### Action item
Would you please retype, exactly, the lines of the listing below between the line with "You are a computer-use agent. The" and the line with "Task: Close the participants panel", inclusive?

### Data for review
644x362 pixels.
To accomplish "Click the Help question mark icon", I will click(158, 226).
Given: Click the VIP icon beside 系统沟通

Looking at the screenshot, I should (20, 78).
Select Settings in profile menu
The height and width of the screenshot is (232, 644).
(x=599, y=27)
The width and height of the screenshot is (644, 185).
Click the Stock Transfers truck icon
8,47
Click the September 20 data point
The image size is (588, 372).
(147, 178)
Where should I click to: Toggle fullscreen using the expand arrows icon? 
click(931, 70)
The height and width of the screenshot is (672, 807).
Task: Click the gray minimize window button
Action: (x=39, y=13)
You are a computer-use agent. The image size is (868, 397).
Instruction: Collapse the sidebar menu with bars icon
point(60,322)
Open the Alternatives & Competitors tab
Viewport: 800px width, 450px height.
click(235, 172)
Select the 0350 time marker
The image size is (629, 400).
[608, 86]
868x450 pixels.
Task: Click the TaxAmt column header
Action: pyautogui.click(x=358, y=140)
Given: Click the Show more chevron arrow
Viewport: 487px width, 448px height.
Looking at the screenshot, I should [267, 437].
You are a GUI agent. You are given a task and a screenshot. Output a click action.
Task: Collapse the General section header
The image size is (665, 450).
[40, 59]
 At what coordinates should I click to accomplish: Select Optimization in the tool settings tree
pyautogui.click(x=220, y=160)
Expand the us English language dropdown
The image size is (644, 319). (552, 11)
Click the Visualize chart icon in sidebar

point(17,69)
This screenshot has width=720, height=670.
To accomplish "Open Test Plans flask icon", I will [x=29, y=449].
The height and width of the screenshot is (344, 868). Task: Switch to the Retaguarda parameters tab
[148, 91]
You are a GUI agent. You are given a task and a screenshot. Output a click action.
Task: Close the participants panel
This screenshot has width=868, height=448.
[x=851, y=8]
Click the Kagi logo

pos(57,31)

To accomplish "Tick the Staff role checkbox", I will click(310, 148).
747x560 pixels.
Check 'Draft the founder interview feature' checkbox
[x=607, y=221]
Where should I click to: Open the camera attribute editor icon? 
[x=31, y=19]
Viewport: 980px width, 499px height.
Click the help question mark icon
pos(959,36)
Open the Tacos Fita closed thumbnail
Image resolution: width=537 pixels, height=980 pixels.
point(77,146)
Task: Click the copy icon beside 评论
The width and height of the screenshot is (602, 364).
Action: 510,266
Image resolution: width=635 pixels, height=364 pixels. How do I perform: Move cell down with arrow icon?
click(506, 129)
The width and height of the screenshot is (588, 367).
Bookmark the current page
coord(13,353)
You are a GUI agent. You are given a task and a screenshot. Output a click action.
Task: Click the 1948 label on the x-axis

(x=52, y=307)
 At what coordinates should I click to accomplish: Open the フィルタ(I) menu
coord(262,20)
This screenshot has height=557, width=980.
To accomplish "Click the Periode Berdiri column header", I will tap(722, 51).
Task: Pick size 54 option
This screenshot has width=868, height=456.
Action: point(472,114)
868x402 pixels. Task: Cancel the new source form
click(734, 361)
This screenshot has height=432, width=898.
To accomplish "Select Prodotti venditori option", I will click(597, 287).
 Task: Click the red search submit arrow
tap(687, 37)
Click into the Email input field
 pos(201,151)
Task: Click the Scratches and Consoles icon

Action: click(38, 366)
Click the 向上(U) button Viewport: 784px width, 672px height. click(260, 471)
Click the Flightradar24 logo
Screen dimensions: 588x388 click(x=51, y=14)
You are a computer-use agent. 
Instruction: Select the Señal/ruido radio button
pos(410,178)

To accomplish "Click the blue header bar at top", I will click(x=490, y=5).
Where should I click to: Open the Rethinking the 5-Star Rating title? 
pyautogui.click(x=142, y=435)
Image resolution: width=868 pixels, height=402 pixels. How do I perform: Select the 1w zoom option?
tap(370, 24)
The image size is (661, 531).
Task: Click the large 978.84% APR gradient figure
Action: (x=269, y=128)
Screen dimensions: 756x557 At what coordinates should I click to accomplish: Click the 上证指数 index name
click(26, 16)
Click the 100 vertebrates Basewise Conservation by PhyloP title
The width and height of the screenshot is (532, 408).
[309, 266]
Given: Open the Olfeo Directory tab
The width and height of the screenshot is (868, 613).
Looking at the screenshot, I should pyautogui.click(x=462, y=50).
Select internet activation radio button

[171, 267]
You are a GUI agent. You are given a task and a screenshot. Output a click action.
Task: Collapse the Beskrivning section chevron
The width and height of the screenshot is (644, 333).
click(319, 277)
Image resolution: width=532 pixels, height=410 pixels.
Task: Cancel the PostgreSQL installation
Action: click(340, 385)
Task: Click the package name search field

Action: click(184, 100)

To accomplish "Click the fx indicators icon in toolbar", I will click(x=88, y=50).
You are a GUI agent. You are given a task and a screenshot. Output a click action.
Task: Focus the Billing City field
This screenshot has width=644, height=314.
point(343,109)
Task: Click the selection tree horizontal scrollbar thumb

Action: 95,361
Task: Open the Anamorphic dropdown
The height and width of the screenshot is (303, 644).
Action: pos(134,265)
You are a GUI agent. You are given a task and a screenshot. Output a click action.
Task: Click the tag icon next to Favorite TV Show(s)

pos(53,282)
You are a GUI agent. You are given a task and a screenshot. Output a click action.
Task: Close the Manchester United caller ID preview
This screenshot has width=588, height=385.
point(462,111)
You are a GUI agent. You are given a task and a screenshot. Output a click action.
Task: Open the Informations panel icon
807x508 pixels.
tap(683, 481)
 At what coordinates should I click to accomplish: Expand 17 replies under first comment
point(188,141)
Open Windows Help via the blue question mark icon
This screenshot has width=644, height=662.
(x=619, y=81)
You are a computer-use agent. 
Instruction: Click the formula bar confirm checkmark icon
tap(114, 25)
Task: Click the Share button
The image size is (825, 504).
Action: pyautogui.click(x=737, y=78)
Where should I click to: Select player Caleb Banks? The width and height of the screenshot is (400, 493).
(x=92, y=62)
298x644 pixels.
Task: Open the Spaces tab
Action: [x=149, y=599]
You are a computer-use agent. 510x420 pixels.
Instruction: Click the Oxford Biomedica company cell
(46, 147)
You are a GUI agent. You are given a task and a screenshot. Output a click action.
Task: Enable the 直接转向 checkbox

### Task output
You are a computer-use agent. The image size is (868, 397).
Instruction: Collapse the sidebar menu with bars icon
point(60,322)
Open the Alternatives & Competitors tab
Viewport: 800px width, 450px height.
click(235, 172)
Select the 0350 time marker
The image size is (629, 400).
[608, 86]
868x450 pixels.
Task: Click the TaxAmt column header
Action: pyautogui.click(x=358, y=140)
Given: Click the Show more chevron arrow
Viewport: 487px width, 448px height.
Looking at the screenshot, I should [267, 437].
You are a GUI agent. You are given a task and a screenshot. Output a click action.
Task: Collapse the General section header
The image size is (665, 450).
[40, 59]
 At what coordinates should I click to accomplish: Select Optimization in the tool settings tree
pyautogui.click(x=220, y=160)
Expand the us English language dropdown
The image size is (644, 319). (552, 11)
Click the Visualize chart icon in sidebar

point(17,69)
This screenshot has width=720, height=670.
To accomplish "Open Test Plans flask icon", I will [x=29, y=449].
The height and width of the screenshot is (344, 868). Task: Switch to the Retaguarda parameters tab
[148, 91]
You are a GUI agent. You are given a task and a screenshot. Output a click action.
Task: Close the participants panel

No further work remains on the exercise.